[課題 a]:
下の抜粋のうち「メンバAとメンバBの意見が割れたときに」で始まる段落を、主要な事実を残したまま箇条書きに書き直してください。

[抜粋]:
%%

リーダーが判断しないことの損失

リーダーが判断しない/できないことの損失についてのメモ.

  • 生産性の低下
    • ある仕様要件を受けるか受けないかという問題の判断を先送りすると,仕様作成者のみならず設計エンジニアやマーケティング,企画など多くの関係者のムダな工数が発生する.
  • モチベーション低下
    • ある課題に対して,メンバAの提案Aを施策案としてほぼ決めていたところで,声の大きいメンバBにより提案Bが提示されると,明確な判断基準もなく提案B を採用する.これをやると,メンバAのモチベーションは下がる.何度もやるとリーダーへの信頼を失う.そしてメンバAは発言しなくなる.
  • 信頼の低下
    • メンバAとメンバBの意見が割れたときに,決定権があるリーダーが結論を先送りする.リーダー自身はどう考えるかと意見を聞いても答が返ってこない.こんなときは,メンバAもメンバBもリーダーへの信頼がゆらぐ.リーダーの頭の中が見えないと,メンバはそれに応えることが難しくなる.

%%

[データ一覧]:

%%

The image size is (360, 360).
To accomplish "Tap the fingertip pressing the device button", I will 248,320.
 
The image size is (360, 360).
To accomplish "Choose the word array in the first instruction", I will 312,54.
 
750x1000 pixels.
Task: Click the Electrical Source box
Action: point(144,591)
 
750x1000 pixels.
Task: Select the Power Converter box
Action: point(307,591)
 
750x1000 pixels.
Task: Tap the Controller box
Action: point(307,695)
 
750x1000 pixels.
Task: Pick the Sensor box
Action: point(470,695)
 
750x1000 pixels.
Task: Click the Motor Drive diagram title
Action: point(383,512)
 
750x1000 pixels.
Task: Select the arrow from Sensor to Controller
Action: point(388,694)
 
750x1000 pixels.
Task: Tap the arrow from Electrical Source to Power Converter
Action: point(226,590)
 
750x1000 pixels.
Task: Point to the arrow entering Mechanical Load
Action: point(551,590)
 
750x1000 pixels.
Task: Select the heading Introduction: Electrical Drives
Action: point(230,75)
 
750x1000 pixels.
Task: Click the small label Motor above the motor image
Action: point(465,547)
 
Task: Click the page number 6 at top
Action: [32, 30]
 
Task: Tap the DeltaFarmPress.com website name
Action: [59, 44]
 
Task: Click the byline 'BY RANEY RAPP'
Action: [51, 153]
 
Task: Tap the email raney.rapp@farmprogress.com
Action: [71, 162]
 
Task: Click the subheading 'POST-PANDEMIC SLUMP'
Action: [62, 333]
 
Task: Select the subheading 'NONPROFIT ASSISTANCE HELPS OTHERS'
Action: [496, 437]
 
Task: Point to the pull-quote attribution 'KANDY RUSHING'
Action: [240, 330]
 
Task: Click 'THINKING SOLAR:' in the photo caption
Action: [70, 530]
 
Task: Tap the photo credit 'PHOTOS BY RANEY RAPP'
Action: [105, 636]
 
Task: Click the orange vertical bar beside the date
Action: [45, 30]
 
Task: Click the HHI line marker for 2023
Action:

%%

[課題 b]:
上のデータ一覧の行のうち、先頭から「Action: point(144,591)」を含む行までのすべてを、空行を除いて番号付きリストに変換してください。

[回答全文 a]:
- メンバAとメンバBの意見が割れたとき、決定権のあるリーダーが結論を先送りする。
- リーダー自身の考えを尋ねても、答えが返ってこない。
- このような場合、メンバAもメンバBもリーダーへの信頼がゆらぐ。
- リーダーの頭の中が見えないと、メンバはそれに応えることが難しくなる。

[回答全文 b]:
1. The image size is (360, 360).
2. To accomplish "Tap the fingertip pressing the device button", I will 248,320.
3. The image size is (360, 360).
4. To accomplish "Choose the word array in the first instruction", I will 312,54.
5. 750x1000 pixels.
6. Task: Click the Electrical Source box
7. Action: point(144,591)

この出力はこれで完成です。